_Problem requirements:_
Within the data below, find the string "click" and return each line where it occurs.

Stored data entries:
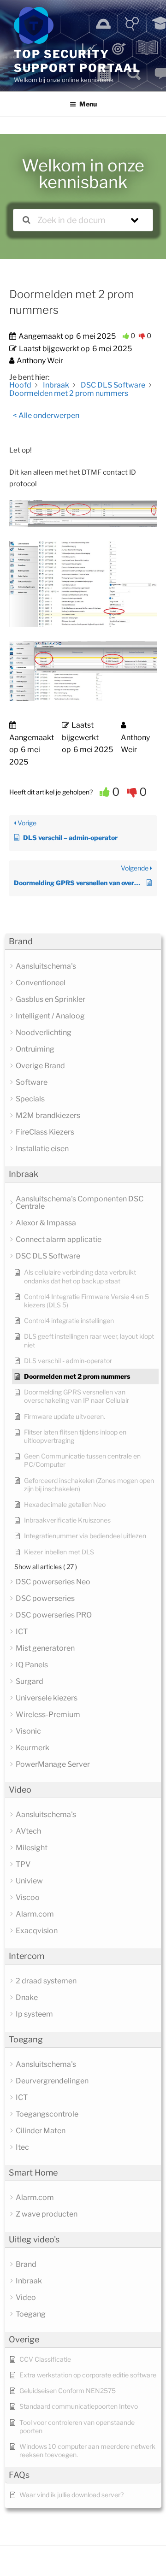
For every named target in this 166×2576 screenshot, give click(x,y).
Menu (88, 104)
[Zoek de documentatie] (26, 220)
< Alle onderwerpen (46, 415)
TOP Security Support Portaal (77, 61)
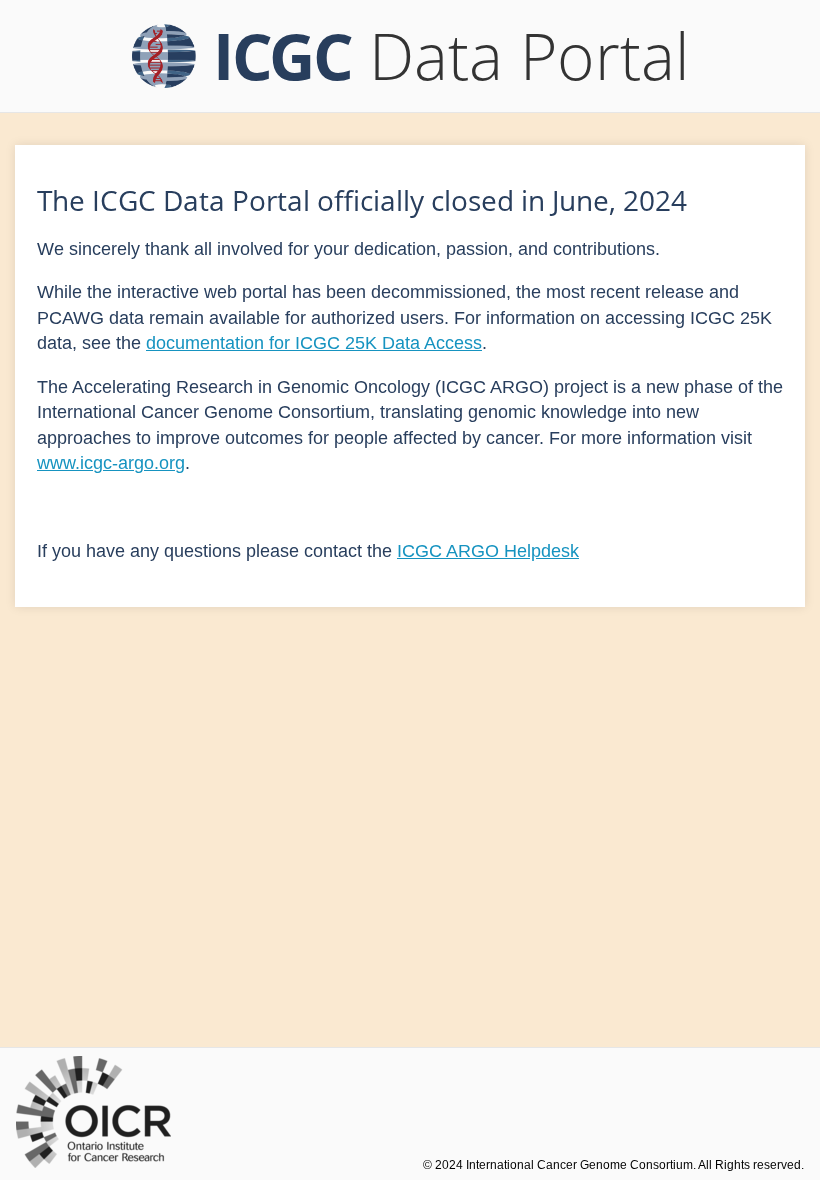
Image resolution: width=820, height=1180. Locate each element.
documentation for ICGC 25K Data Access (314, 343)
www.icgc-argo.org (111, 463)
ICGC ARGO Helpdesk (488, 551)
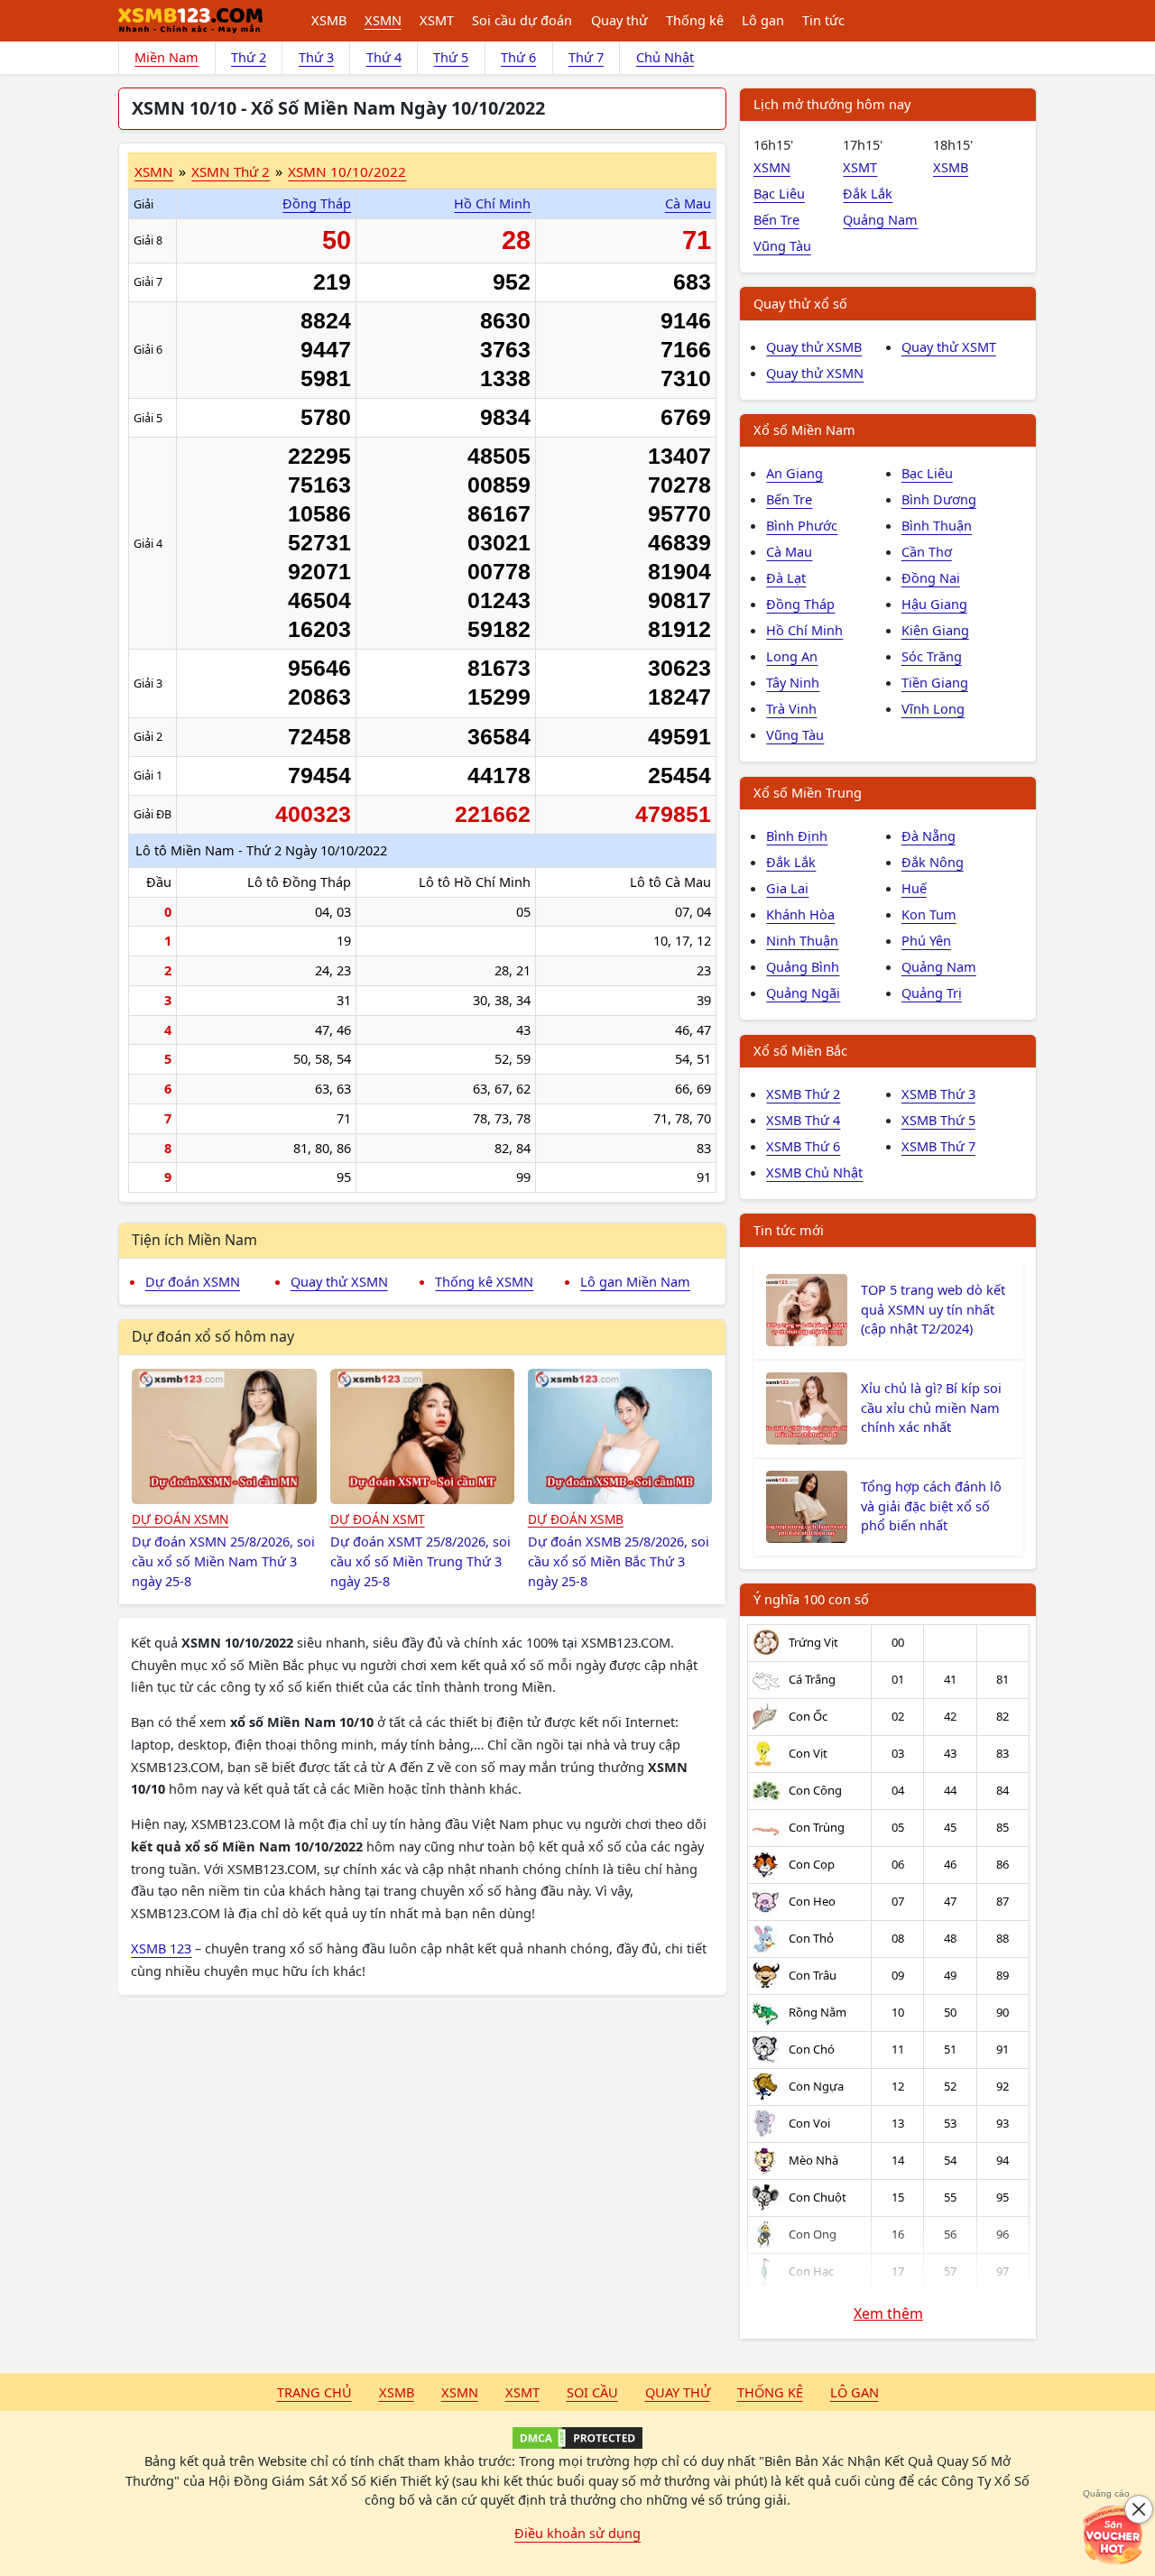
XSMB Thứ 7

...

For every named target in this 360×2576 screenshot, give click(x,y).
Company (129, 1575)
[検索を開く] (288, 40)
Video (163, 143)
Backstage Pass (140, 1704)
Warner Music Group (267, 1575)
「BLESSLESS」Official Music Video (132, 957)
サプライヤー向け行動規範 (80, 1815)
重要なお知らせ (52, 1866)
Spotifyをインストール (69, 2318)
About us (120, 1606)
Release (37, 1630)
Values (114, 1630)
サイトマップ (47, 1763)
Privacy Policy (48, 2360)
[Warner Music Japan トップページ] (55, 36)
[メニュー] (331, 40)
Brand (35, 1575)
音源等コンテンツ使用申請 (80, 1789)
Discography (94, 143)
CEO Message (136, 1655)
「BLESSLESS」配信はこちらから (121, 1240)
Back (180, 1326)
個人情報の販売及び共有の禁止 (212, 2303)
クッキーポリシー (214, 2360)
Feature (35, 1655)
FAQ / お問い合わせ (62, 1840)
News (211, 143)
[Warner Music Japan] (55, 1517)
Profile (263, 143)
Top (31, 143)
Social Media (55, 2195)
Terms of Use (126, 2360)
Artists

_Solution:_
For every named target in this 166×2576 screenshot, give click(x,y).
For every named target in this 360×2576 screenshot, give click(x,y).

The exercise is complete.